C complained about the care and treatment provided to their late adult child (A) during an out-of-hours (OOH) GP visit. A had been experiencing symptoms including exhaustion, vomiting, and lack of appetite. A was examined and given anti-sickness medication, and advised that they should contact their own GP the next day for urgent follow-up review. A died the following day of acute myeloid leukaemia (an aggressive and fast progressing cancer of the white blood cells).

We took independent advice from a GP. We found that, because A was clinically stable (i.e. blood pressure, pulse and oxygen levels were normal), it was reasonable for the OOH service to advise for A to see their normal GP the following day for further investigations, particularly given that the OOH GP service cannot undertake investigations such as blood tests. We did not uphold this aspect of C’s complaint.

However, we noted that the board had undertaken significant review of the events, and although the conclusion was that the OOH GP service did not act unreasonably in their appointment with A, we considered that the board had taken significant steps to ensure that all learning possible has been taken from this case.

C also complained that the board’s handling of their complaint was unreasonable, as they considered that the family should have been more involved before any investigation took place.
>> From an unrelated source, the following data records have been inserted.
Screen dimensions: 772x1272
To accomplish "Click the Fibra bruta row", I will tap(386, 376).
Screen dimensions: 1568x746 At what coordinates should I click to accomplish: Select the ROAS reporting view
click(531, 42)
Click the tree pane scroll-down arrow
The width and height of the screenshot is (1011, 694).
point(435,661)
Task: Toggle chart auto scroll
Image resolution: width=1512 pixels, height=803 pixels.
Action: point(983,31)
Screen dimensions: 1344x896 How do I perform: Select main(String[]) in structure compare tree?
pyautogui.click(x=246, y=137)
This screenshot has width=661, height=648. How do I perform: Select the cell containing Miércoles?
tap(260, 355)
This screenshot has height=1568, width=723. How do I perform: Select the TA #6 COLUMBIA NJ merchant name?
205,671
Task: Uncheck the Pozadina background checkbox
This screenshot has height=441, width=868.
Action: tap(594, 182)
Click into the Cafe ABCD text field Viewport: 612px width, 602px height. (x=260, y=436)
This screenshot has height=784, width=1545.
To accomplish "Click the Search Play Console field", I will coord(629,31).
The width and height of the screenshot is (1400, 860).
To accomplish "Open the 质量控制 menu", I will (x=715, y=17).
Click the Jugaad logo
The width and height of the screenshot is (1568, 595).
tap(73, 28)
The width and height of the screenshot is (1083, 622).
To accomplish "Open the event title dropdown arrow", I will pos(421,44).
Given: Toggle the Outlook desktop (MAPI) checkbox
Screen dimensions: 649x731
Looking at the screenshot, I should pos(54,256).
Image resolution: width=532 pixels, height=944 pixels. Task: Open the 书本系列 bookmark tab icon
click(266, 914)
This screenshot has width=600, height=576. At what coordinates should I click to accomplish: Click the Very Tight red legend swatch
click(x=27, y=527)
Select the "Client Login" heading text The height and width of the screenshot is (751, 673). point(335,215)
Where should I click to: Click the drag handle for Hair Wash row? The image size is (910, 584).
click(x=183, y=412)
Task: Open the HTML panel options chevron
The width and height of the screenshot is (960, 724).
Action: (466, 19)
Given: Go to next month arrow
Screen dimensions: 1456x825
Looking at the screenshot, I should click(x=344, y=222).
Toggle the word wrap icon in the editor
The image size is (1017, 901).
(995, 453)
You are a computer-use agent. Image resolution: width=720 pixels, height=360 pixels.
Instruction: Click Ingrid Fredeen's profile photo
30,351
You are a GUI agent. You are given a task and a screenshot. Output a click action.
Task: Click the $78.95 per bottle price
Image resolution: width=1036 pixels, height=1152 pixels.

We considered the board’s actions in relation to complaints handling to have been reasonable and we did not uphold this aspect of C’s complaint.

  • Case ref:
    201906496
  • Date:
    December 2020
  • Body:
    Tayside NHS Board
  • Sector:
    Health
  • Outcome:
    Upheld, recommendations
  • Subject:
    Clinical treatment / diagnosis

Summary

C complained on behalf of their family member (A) about a delay in diagnosis of A’s type 2 Diabetes Mellitus (an adult onset diabetes, occurs when the body cannot produce sufficient insulin to absorb blood sugar - T2DM).

A was initially diagnosed with type 1 Diabetes Mellitus (T1DM) by their GP and began taking insulin. Over the following years, A was reviewed in the board’s diabetes clinic at varying intervals. After a number of years, and after further tests were performed, A’s diagnosis was changed to T2DM, and their treatment was altered.

In response to our enquiries, the board said they considered that A’s care was appropriate and that there was no delay in diagnosis. We took independent advice from a consultant diabetologist (doctor specialising in the diagnosis and treatment of diabetes). We found that there was an unreasonable delay in diagnosing A with T2DM. We found that it would have been reasonable to consider a potential diagnosis of T2DM at the time of the initial T1DM diagnosis, or soon after. We also found that the treatment used for T2DM could have been provided to A much earlier and we noted that there were a number of opportunities over the following years to reconsider the basis for the diabetes and thus additional treatment options. We upheld C’s complaint and made recommendations.

Recommendations

What we asked the organisation to do in this case:

  • Apologise to A for the unreasonable delay in reaching a correct diagnosis for their diabetes. The apology should meet the standards set out in the SPSO guidelines on apology available at www.spso.org.uk/information-leaflets.

What we said should change to put things right in future:

  • Clinicians should remain mindful of diabetes patients with atypical presentations when considering a diagnosis. Patients should receive the appropriate treatment for their condition.

We have asked the organisation to provide us with evidence that they have implemented the recommendations we have made on this case by the deadline we set.